Still, while Google's numbers have fluctuated, the Chocolate Factory still holds steady on sixty-two per cent, with Yahoo! second at 18.9 per cent, according to comScore.

Also, what Microsoft calls "astronomical" growth is coming from existing Live.com users — not Google converts. And, no, Microsoft's still not making money off Bing ads while Google's moneymaker shows no signs of slowing down.

Satya Nadella, senior vice president of Microsoft's online services division, stuck to the ever-so-humble script written for the Bing play this week during a six-month update event that roughly coincided with the search engine's one-year anniversary. "At this point we are a low double-digit player and we just want to get there. Google is way, way ahead of us," Nadella said.

It's been a mixed first year for Bing. Month-on-month gains have been slow, but at least consistent.

Experimentation has been in real time, with mistakes played out in public as Microsoft has worked to find and fine-tune a successful formula by combing though Bing's log data.

There have been embarrassing mistakes along the way: the 30-second video thumbnail playback feature that gave nervous teens and unwitting minors an eyeful of micro-sized porn minus the web filter. The fact that such a consequence of a major feature designed to make search better wasn't anticipated during the development phase was a jaw dropper.
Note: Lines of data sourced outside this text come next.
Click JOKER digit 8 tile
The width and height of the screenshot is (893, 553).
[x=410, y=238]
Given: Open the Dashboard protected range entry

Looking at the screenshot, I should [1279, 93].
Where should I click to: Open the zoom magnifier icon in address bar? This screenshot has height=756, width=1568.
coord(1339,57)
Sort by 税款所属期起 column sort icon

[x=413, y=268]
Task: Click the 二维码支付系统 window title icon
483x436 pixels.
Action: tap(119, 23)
Elsewhere, it's been back to the drawing board. Microsoft canned cashback, with which it bribed users to shop online using Bing by paying them for purchases.

Cashback developed a loyal following, Nadella told The Reg this week (no kidding!) but proved an expensive and inefficient way to capture small market-share points. Lessons learned from cashback are shaping the Bing Rewards program that's in pilot now, Nadella told us.
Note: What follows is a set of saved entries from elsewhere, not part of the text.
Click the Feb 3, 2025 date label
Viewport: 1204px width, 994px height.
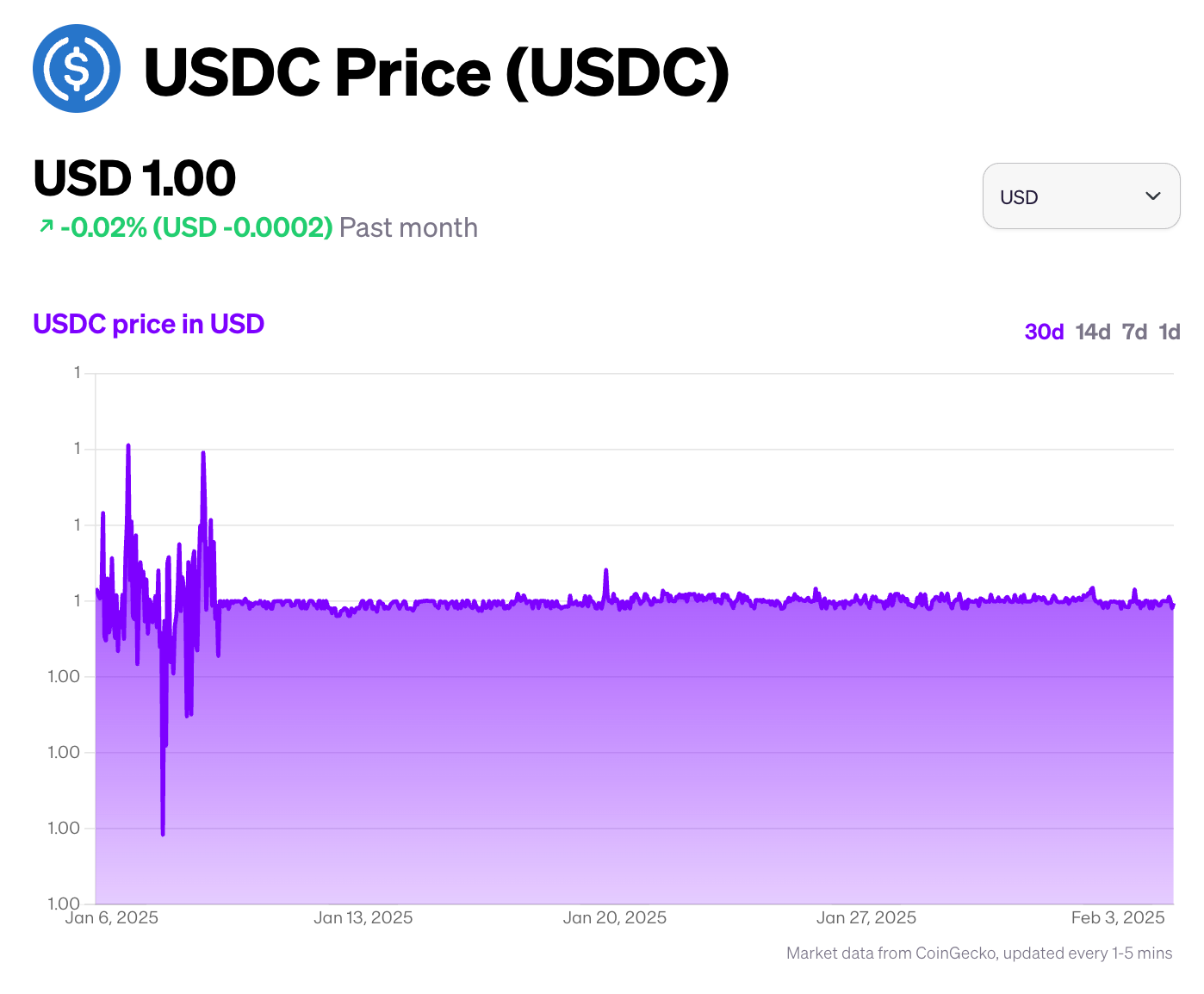1118,917
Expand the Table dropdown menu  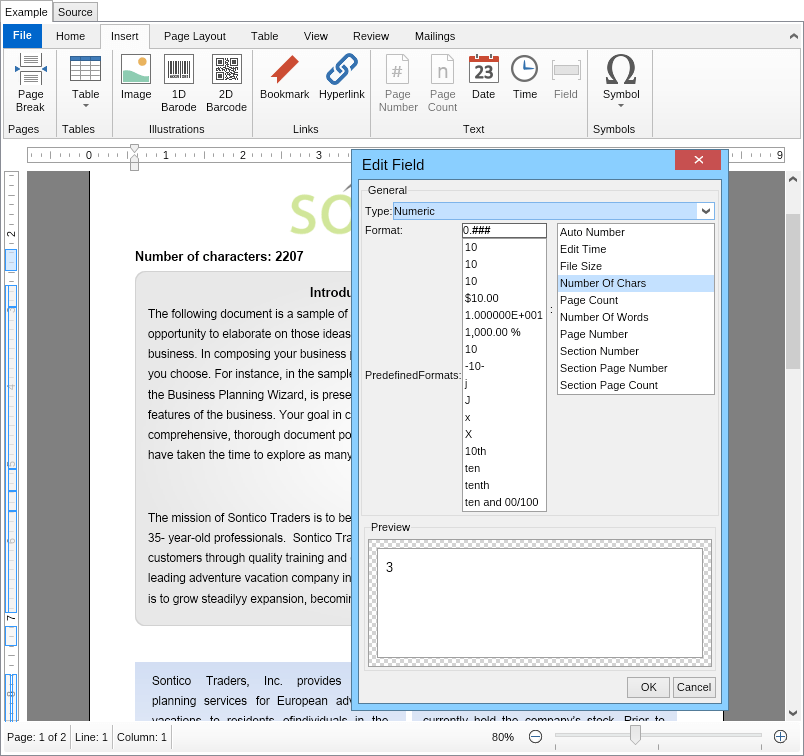point(86,105)
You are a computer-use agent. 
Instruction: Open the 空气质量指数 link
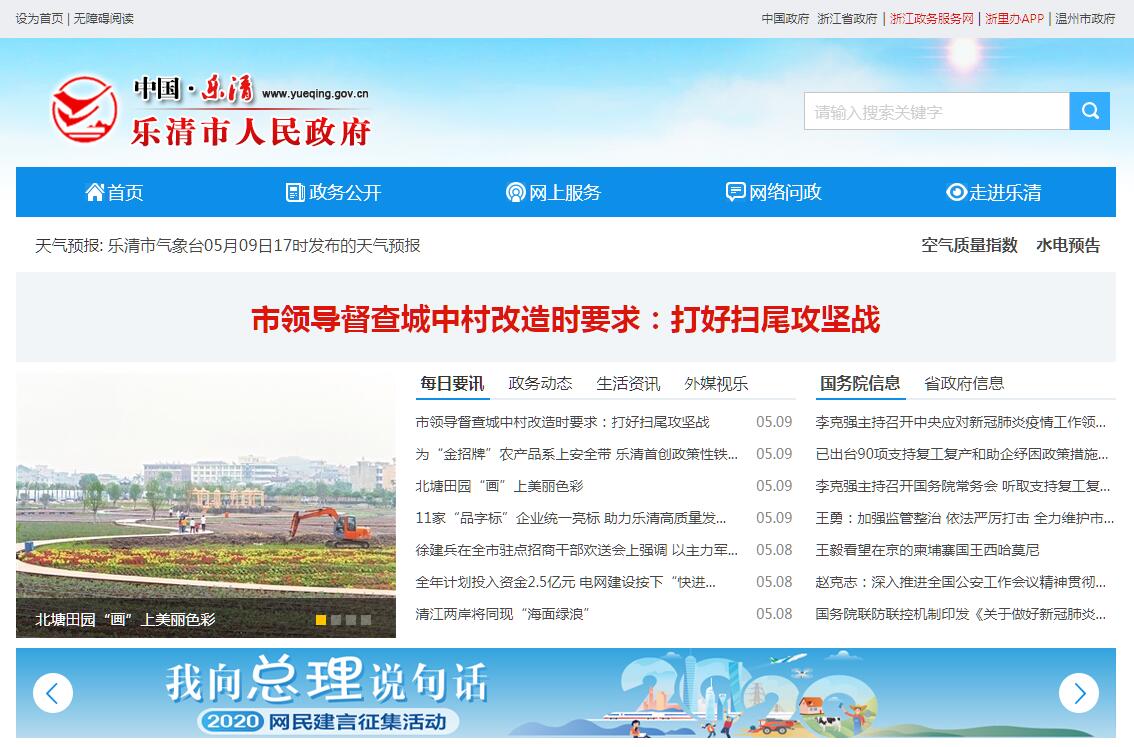[x=969, y=245]
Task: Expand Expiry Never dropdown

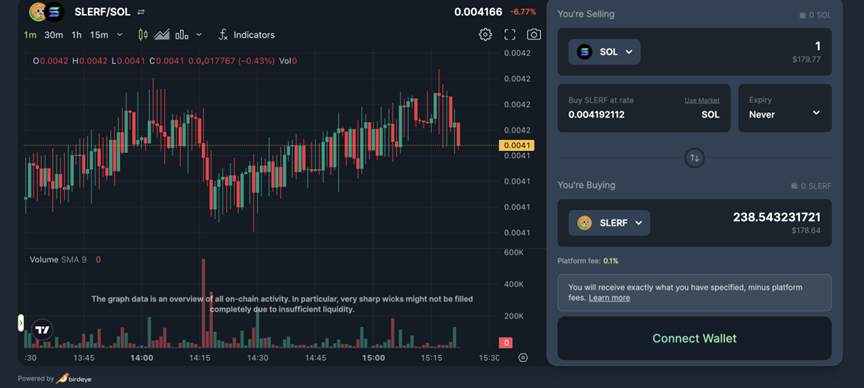Action: point(785,108)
The Silverlight-powered Visual Search that wowed the web in its beta debut last September is also undergoing a "foundational redesign" Nadella said. Visual Search was supposed to combine queries with images, presenting graphics with liquid fades and flow. You can get an idea of what Microsoft was thinking here.

"How do you take visual search and search integration to make it more fluid is something we learned we need to do to increase engagement," Nadella said.

A radical overhaul is coming for Bing maps, too. In a couple of weeks Microsoft will preview maps that do away with the standard atlas look and tiled web approach, for something that strips out visual details and uses a compressed color pallet and Zune-like large fonts.

The biggest learning experience during the last year, Nadella claimed, has been how to keep the Bing interface and experience consistent and not to lose people by breaking design while consolidating more data from different but related sources on a single return page.

"We want to have a consistent design aesthetic that's rich, consistent, and engaging," Nadella said.

According to Nadella, the key to winning both desktop and mobile fans are features that return relevant information in a small space with fewer follow-on clicks.

In the last year, Microsoft has combed Bing's logs to find what people are commonly searching for and how easy searches are. The result is a structured approach for returns in what Microsoft calls the "verticals" of shopping, travel, entertainment, universities, weather, TV, and other categories. Search for, say, New York City, and Bing will pull weather, games, entertainment, local news, and travel information from public sources and present it to you portal style so you don't need to keep digging.